_EXERCISE GOAL_
Starting at the line with "This screenshot has width=2046, height=842.", return every line through the final one of the data, word for word. Pictures stay out.

Collected data:
*** Block opens ***

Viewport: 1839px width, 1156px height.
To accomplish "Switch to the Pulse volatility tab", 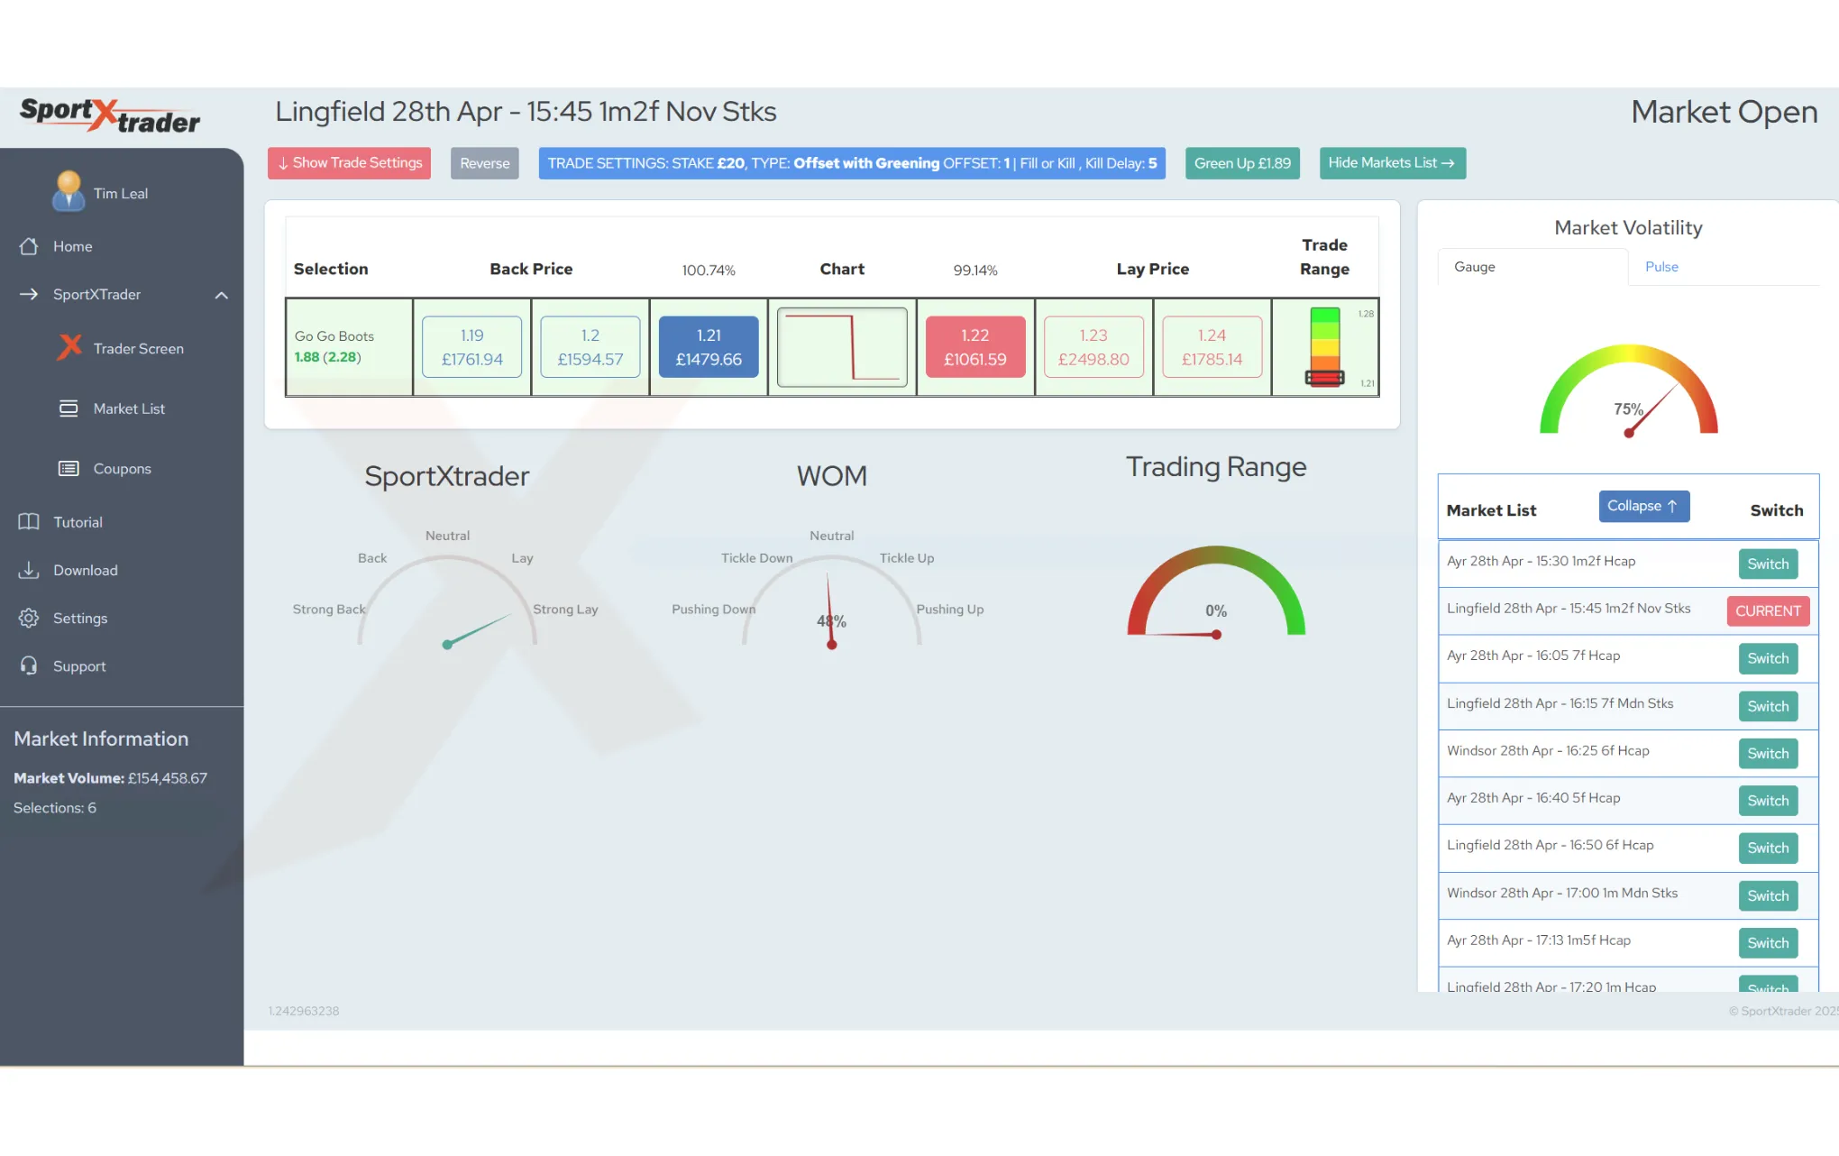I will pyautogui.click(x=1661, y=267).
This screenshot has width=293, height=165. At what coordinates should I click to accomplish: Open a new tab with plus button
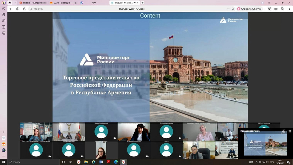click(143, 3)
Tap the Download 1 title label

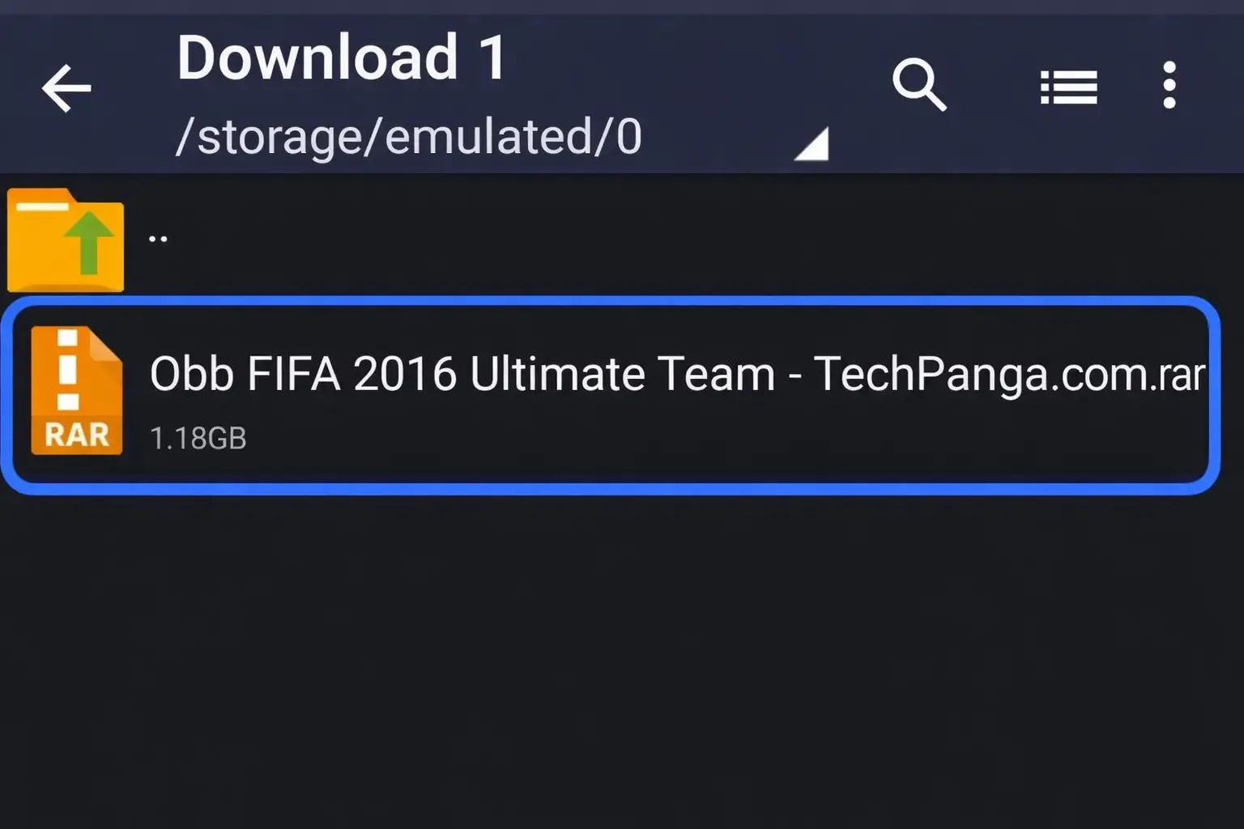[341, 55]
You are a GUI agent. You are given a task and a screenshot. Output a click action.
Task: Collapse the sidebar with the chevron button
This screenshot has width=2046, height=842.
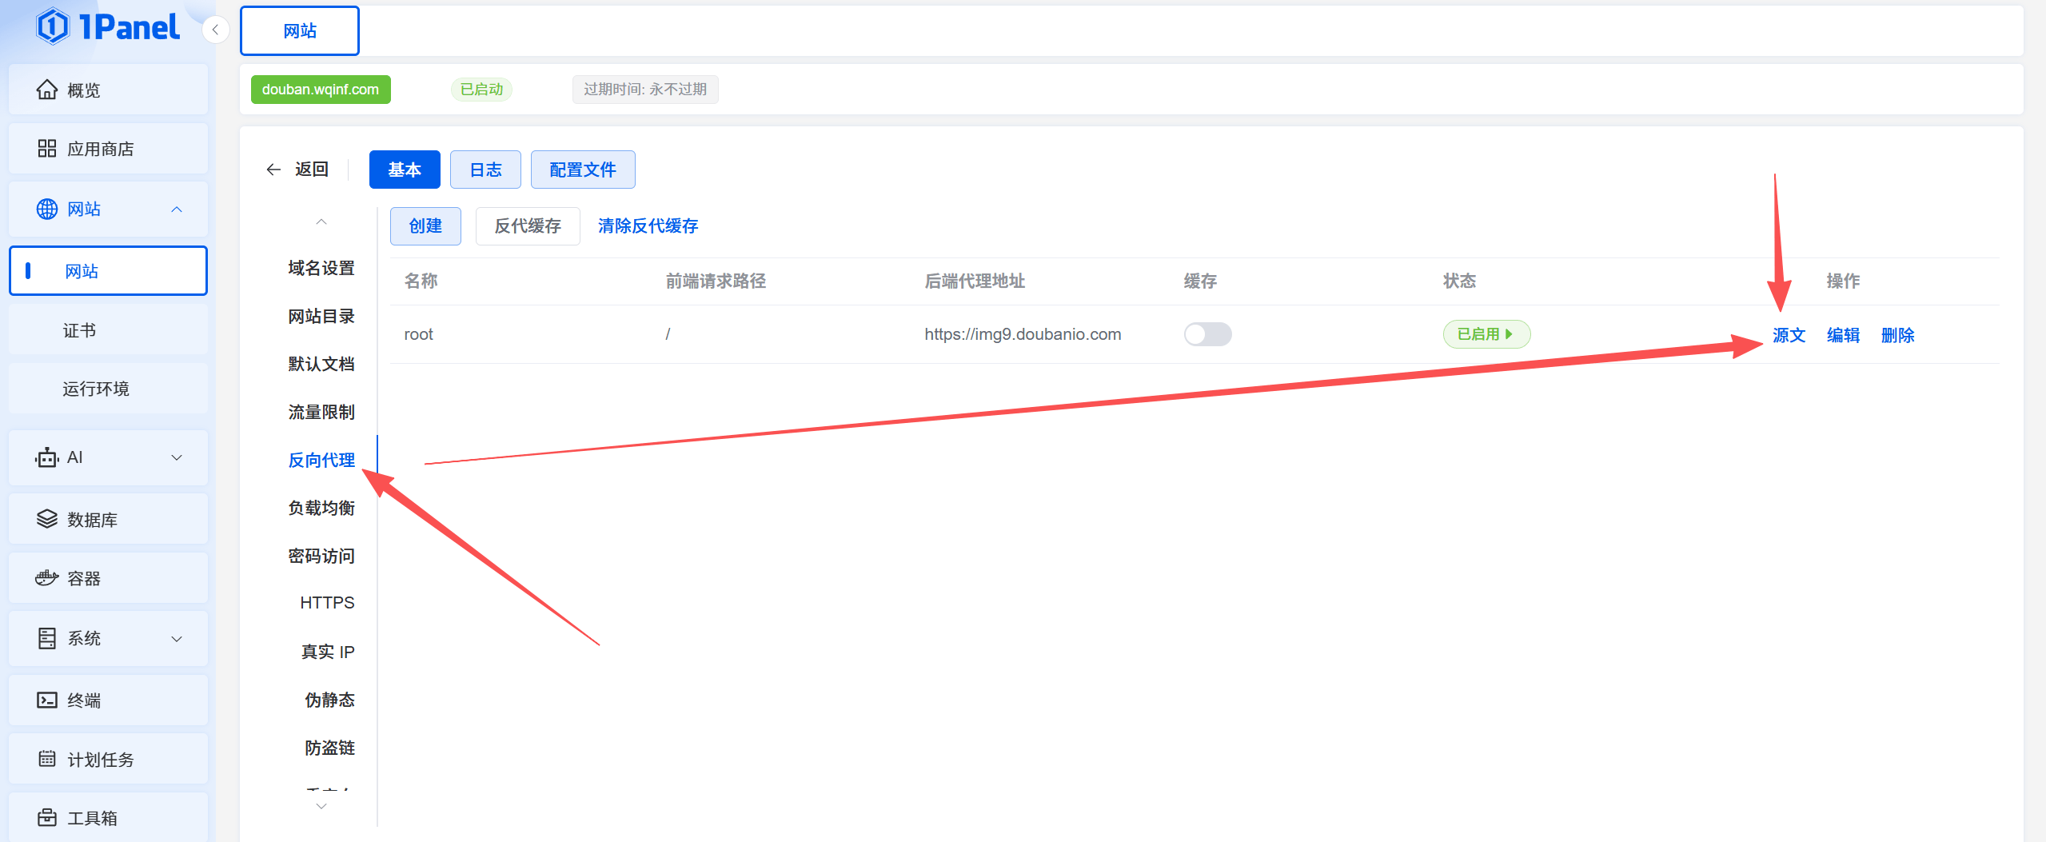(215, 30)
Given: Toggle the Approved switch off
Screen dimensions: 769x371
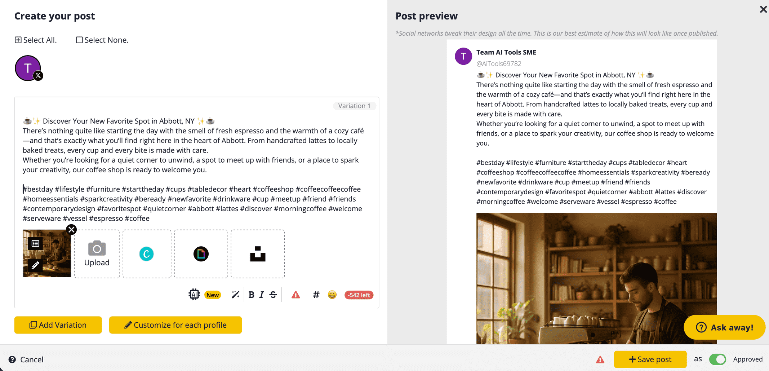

*** Block closes ***

_THE ANSWER_
This screenshot has width=2046, height=842.
(215, 30)
Given: Toggle the Approved switch off
Screen dimensions: 769x371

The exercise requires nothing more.